On a day when we celebrate with food, it may be a salient reminder that even here in this church, as we heard this week from the head of the Churches on the Hill Food Bank, in 2018 we served 12,000 people with meals for three days. That’s thousands of people fed and thousands of meals for the hungry. It is to the refugees that we support, though few in number, a contribution to those who find themselves seeking freedom. It is we who bind up the broken hearted, and give hope and the word of resurrection and healing, when people are in need. It is in Stephen Ministry that we care for those who are suffering. It is through our outreach programs, which are numerous, that we help seniors and the vulnerable and the sick; and through our Grants Committee that we help many other institutions.

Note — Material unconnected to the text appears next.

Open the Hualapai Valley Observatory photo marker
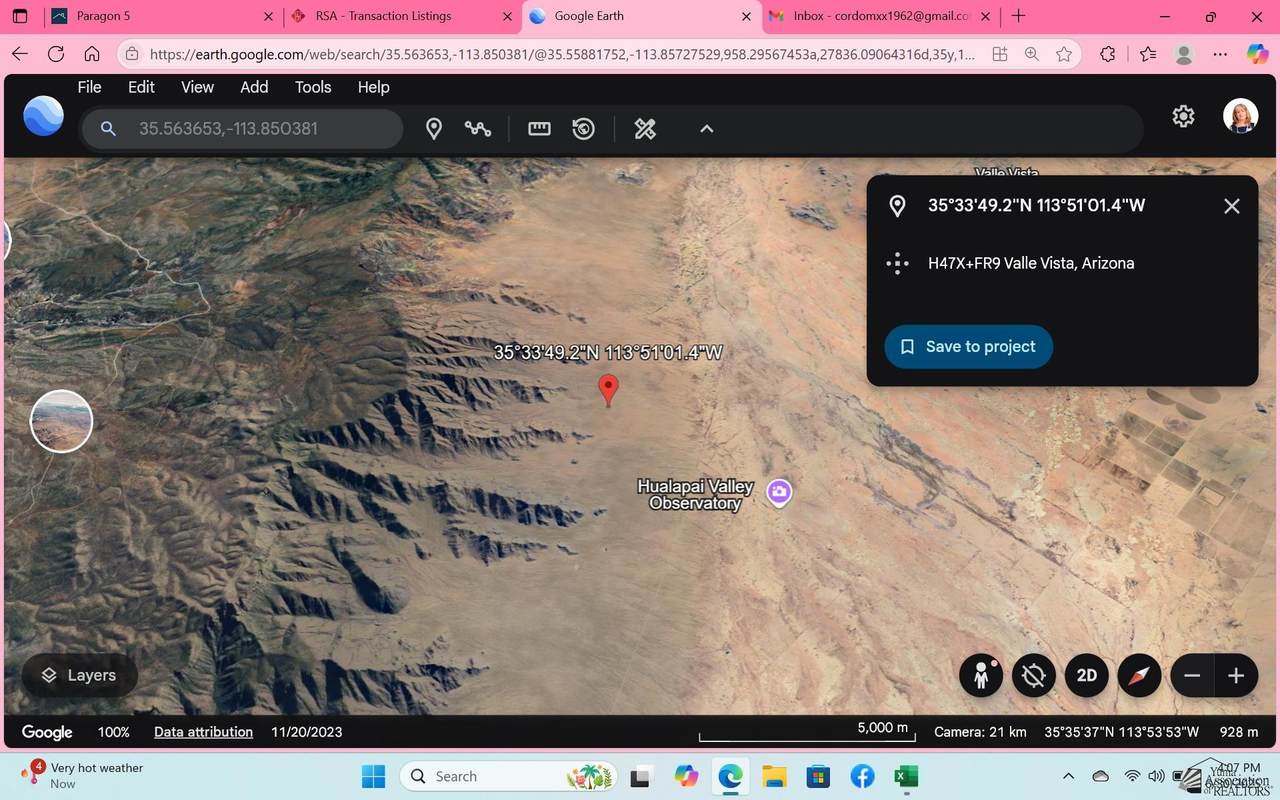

I'm not patting us on the back I'm just letting you know that is part of the mission statement of Jesus of Nazareth himself, and if we do not take those things seriously, and if churches only become inward looking, only thinking about ourselves, and forgetting the mission statement of Jesus of Nazareth, then we're not being faithful to the movement and the power of the Holy Spirit himself.

It is the mission statement of Jesus that should be at the forefront of our hearts and souls and minds. It should be at the centre of the study of theology. Never mind the nonsense that they reflect on so much of the time. It should be on the mission statement of Jesus of Nazareth, and how to take that into the world, and bear witness to that. For the poor we still have among us, the broken hearted are all around us, and the captives who need to be set free. Until such time when all of that is ended and Christ has come again it is the purpose of those who follow him, to keep and to remember the mission statement of Jesus of Nazareth. “I have come to bring good news.” Amen.